Karena hari gelap dan malam menjelang, kami mencari penginapan di sekitar pantai yang tampak gelap gulita. Hanya suara angin laut dan ombak yang begitu keras terdengar. Beberapa tukang ojeg yang kami lalui, menawari tumpangan untuk pergi ke Pantai Pangumbahan kurang lebih 6 KM dari pantai Ujung Genteng, untuk melihat penangkaran penyu. Tapi saat itu yang kami pikirkan adalah merebahkan diri di kamar penginapan. Tujuh jam perjalanan, meski menyenangkan namun secara fisik cukup melelahkan.

Tidak banyak penginapan di sekitar pantai. Hanya beberapa saja yang nampak layak. Ada Pondok Adi, Pondok Hexa, Pondok Mamas, Pondok Deddy. Harga penginapan berkisar antara tiga ratus lima puluh ribu sampai empat puluh ribu permalam, tergantung dari besar kecil dan fasilitas kamar yang disediakan. Kebanyakan bangunan kamar berupa pondok dari bilik bambu yang berisi dua tempat tidur single dan kamar mandi, namun ada juga bangunan permanen dan ber AC. Tidak bisa dibilang mewah, tapi cukup lah untuk beristrirat dan bermalas-malasan. Saya dan teman-teman memilih Pondok Hexa, karena cukup murah, pelayanannya cukup ramah, lokasinya enak dan tepat di sebarang pantai. Sayangnya kami tak membawa perlengkapan barbeque, seandainya ada, akan sangat menyenangkan barbeque di halaman pondok tempat kami menginap.

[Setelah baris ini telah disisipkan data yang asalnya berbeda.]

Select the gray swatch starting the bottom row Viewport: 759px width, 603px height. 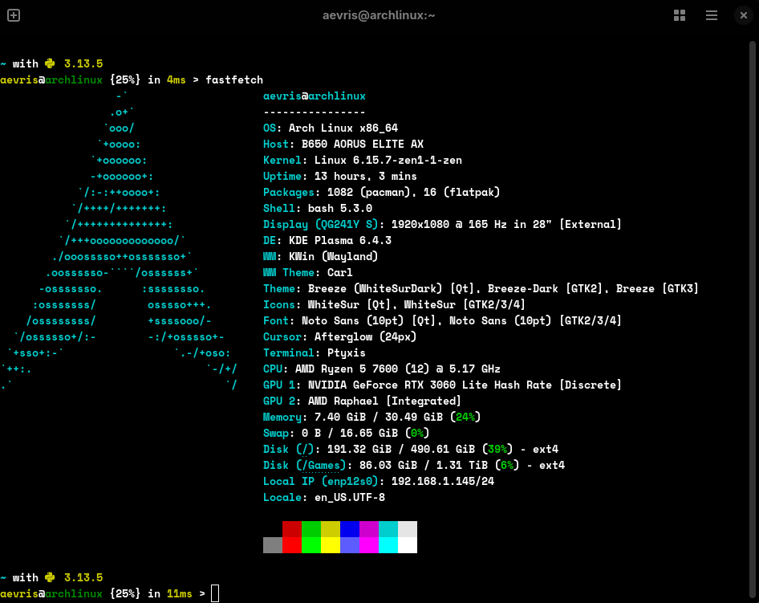272,545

Niat ingin menikmati sunrise, ternyata gagal. Matahari tak terlihat, mendung menggelantung dan sempat gerimis sebentar. Karena badan masih terasa lelah, kami memilih melanjutkan tidur. Udara panas di kamar penginapan membuat kami terbangun. Begitu keluar kamar, tercium bau laut yang terasa begitu segar.

Langit begitu biru jernih dan pantai Ujung Genteng yang semalam gelap gulita, tampak begitu indah. Pasir putih, jernihnya air di pesisir pantai dan ombak terlihat menakjubkan. Empat orang teman saya yang lain memilih untuk berenang-renang di tepi pantai. Sedangkan saya lebih memilih memotret sebanyak mungkin karena cuaca begitu cerah.

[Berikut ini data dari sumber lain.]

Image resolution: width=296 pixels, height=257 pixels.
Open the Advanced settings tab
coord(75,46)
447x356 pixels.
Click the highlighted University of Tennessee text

Arus laut saat itu terasa deras. Belakangan kami tau dari berita televisi, permukaan air laut di pesisir pantai selatan pulau Jawa memang naik, termasuk Ujung Genteng. Bahkan di dekat Pangandaran, ada kapal karam karena ombak pantai selatan lebih besar daripada biasanya. Untungnya saat itu teman-teman saya hanya berenang-renang di tepi pantai. Saya tak bisa membayangkan apa jadinya jika mereka berenang ke tengah laut, tanpa tau bahwa laut selatan sedang pasang dan deras arusnya. Seperti kebanyakan pantai di Indonesia, saya tak melihat life guard di pinggir pantai.

***

Terletak di bagian selatan Kabupaten Sukabumi, Kecamatan Ciracap dan Kecamatan Waluran, Ujung Genteng berjarak tempuh 127 KM dari kota Sukabumi. Saat ini baru desa Gunung Batu dan Desa Pangumbahan yang telah dikembangkan sebagai daerah tujuan wisata. Ombak Ujung Genteng, termasuk ombak yang disukai para surfer karena salah satu yang terbaik di dunia. sayangnya saat itu hanya dua orang turis asing saja yang terlihat asyik surfing di pantai Ujung Genteng.

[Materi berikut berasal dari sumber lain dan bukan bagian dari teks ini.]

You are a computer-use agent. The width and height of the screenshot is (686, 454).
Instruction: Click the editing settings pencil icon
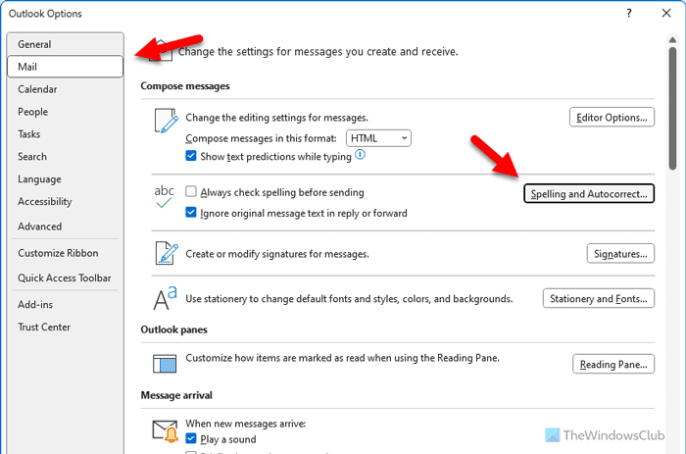[164, 122]
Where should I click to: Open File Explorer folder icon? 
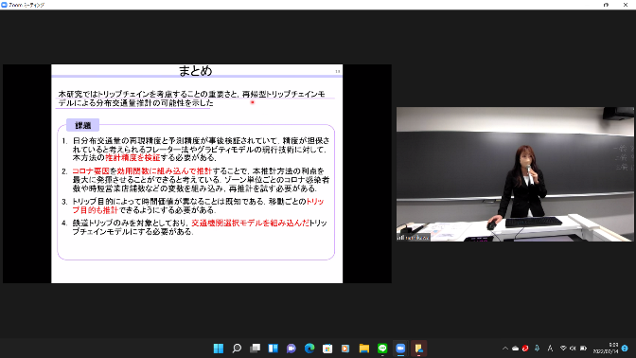363,349
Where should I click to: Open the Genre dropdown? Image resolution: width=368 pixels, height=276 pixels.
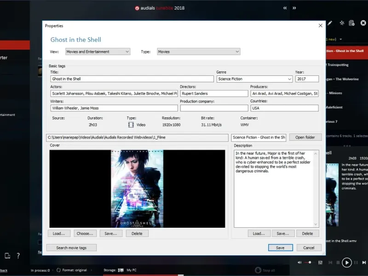point(254,79)
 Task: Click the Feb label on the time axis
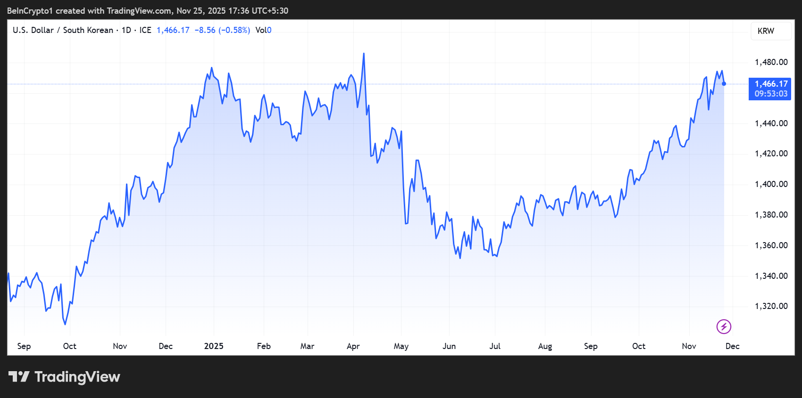(x=264, y=346)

Kondisi pantai yang bisa dibilang belum seramai Pangandaran atau pantai wisata lainnya ini, membuat Ujung Genteng relatif terlihat lebih bersih dan sepi. Meski di dekat kampung nelayan, penduduk setempat mulai banyak mendirikan warung-warung makanan. Transportasi menuju pantai Ujung Genteng pun bisa dibilang relatif mudah. Biasanya angkutan umum terakhir sampai pukul 17.00 WIB. Jadi lebih baik jika hendak menuju Ujung Genteng dari kota Bandung tercinta ini, sebaiknya perjalanan dimulai sepagi mungkin, sebelum Pk. 07.00 WIB. Selain ada angkutan umum, ojeg bisa digunakan sebagai sarana transportasi, meskipun ongkos ojeg relatif cukup mahal. Untuk rute Ujung Genteng-Pangumbahan, mereka memasang tarif sampai empat puluh ribu rupiah.

Bekas reruntuhan dermaga peninggalan Jepang, berada di tengah-tengah kampung nelayan. Jika air surut, orang bisa berjalan ke tengah laut lewat reruntuhan dermaga itu. Sekilas, saya sempat memperhatikan ada ciri fisik yang spesifik dari penduduk Ujung Genteng. Mata mereka kebanyakan sipit dengan garis wajah yang tegas. Meski kulit terlihat keling karena cuaca pantai yang panas, mereka mengingatkan saya pada orang-orang Jepang atau Korea. Dan thanks God! Karena ada pemancar operator selular di situ. Jadi meski jauh 'di ujung dunia', sinyal hand phone cukup kuat. Cukup bisa menghubungi teman-teman yang tak bisa ikut berlibur dan bikin iri mereka yang tak bisa menikmati keindahan Ujung Genteng.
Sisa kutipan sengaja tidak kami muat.